Não Olhe segue inicialmente a cartilha mais conhecida por Carrie – A Estranha, de Brian DePalma, ao procurar tratar da história de uma adolescente psicologicamente perturbada e maltratada por um de seus entes – ali, a mãe religiosa; aqui, o pai calculista. O aspecto sobrenatural, novamente, serve tanto de escape quanto uma maldição, levando todo o mundo da protagonista igualmente às ruínas. Neste caso, o lado melancólico disso ganha alguma densidade conforme o longa avança, mas perde muito espaço para atender as tendências de horror genéricas.

Por outro lado, o diretor israelense Assaf Bernstein mostra suas pretensões de ser virtuoso, mas é incapaz de incorporar estilização ao drama ou o terror com muita eficiência. Não bastam as semelhanças narrativas com o recente O Amante Duplo, de François Ozon, mas sua condução também procura a mesma estética clínica e precisa, apoiando-se na fotografia fria de Pedro Luque (de Millenium: A Garota na Teia de Aranha). Bernstein, no entanto, raramente usa seus truques bem, empregando zooms em lugares aleatórios e uma trilha de suspense fora de hora.

Quanto a seu trabalho com a sexualidade florescente da protagonista, a relação desta questão carnal com sua psique deixa a desejar pela falta de qualquer sensibilidade, entregando-se como a visão de um homem sobre uma realidade que não conhece, pelo menos não ao ponto de fazer tal abordagem psicanalítica funcionar. Deste jeito, os momentos de nudez soam gratuitos, dizendo quase nada sobre essa ligação entre sexo e as duas personalidades que compartilham o mesmo corpo.

O longa peca ainda na caracterização de personagens e lugares. No campo das personagens, a amiga ciumenta, o namorado da mesma, o bully que inferniza Maria e até mesmo a mãe (Mira Sorvino, desperdiçada), que é uma peça chave do roteiro – ao menos, a resolução acredita nisso – não podem nem ser considerados arquétipos, de tão esvaziados de qualquer características que os tipifiquem. Apenas fazem o que cada cena pede, ou seja, muito pouco, e além disso possuem diálogos que não soam naturais – fariam sentido apenas se tudo se tratasse de uma simulação.

Quanto às locações, se por outro lado a estética fria, asséptica transmite um estado de distanciamento emocional, a direção de arte é pobre em praticamente todos os sentidos. Todo cômodo parece um consultório vazio, todo corredor parece ser a extensão de um hospital, e há poucos planos que usem esses espaços de forma realmente atmosférica – mesmo quando Bernstein aposta em um posicionamento de câmera requintado, como da escada espiral perto do início, não quer dizer nada com ele. A imagem final é a única exceção.

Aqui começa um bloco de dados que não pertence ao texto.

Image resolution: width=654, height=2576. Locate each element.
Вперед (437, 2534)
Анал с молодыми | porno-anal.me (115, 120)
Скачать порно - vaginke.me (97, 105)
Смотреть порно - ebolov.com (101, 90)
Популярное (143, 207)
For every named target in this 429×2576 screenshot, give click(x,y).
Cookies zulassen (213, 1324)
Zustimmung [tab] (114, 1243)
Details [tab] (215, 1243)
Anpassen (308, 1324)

Dito isso, algumas poucas situações aproveitam a tensão que – deveria – correr debaixo da superfície. Um confronto em um rinque de patinação, que gradualmente passa de um tom amigável ao ameaçador, usa nossas expectativas de violência para terminar de forma inesperada. O uso de reflexos aqui e ali também traz uma dinâmica interessante, à personagem que passa a testemunhar sua versão dupla agir de forma extrema. O final melancólico, inclusive, dá um aspecto de fábula de cautela que sugere ideias ricas sobre uma protagonista que nunca escapa de si mesma.

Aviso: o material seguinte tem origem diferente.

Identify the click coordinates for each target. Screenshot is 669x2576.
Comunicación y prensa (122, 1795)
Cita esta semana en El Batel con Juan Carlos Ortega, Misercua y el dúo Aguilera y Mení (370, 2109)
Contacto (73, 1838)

Contudo, a interpretação de India Eisley nem sempre faz jus a esta dualidade conturbada, talvez mais por falta de orientação do que de talentos. O papel parece exigir demais dela em certos pontos, e já que o texto é escrito de forma robótica, é difícil torná-lo convincente, especialmente quando Eisley encarna Airam. O mundo da personagem é sempre distante, pouco empático, e seus objetivos e rancores são, na maior parte, simplistas, mas no fim o filme quer elicitar sentimentos mais intensos e falha por não fornecer uma base sólida para que isso ocorra.

Na falta de uma execução que sustente suas ideias mais ambiciosas, o filme de Bernstein assenta-se como terror genérico pela maior parte de sua duração. Porém Não Olhe, no caso, pode muito bem fazer parte de uma safra interminável de longas de gênero que não parecem confortáveis em oferecer o que deviam. Mesmo em suas facetas genéricas, havia potencial para brincar com seus elementos mais fantásticos e perversos com alguma verve, mas não há energia. Entre um bom começo e um bom fim, o longa de Bernstein nos deixa impacientes no frio.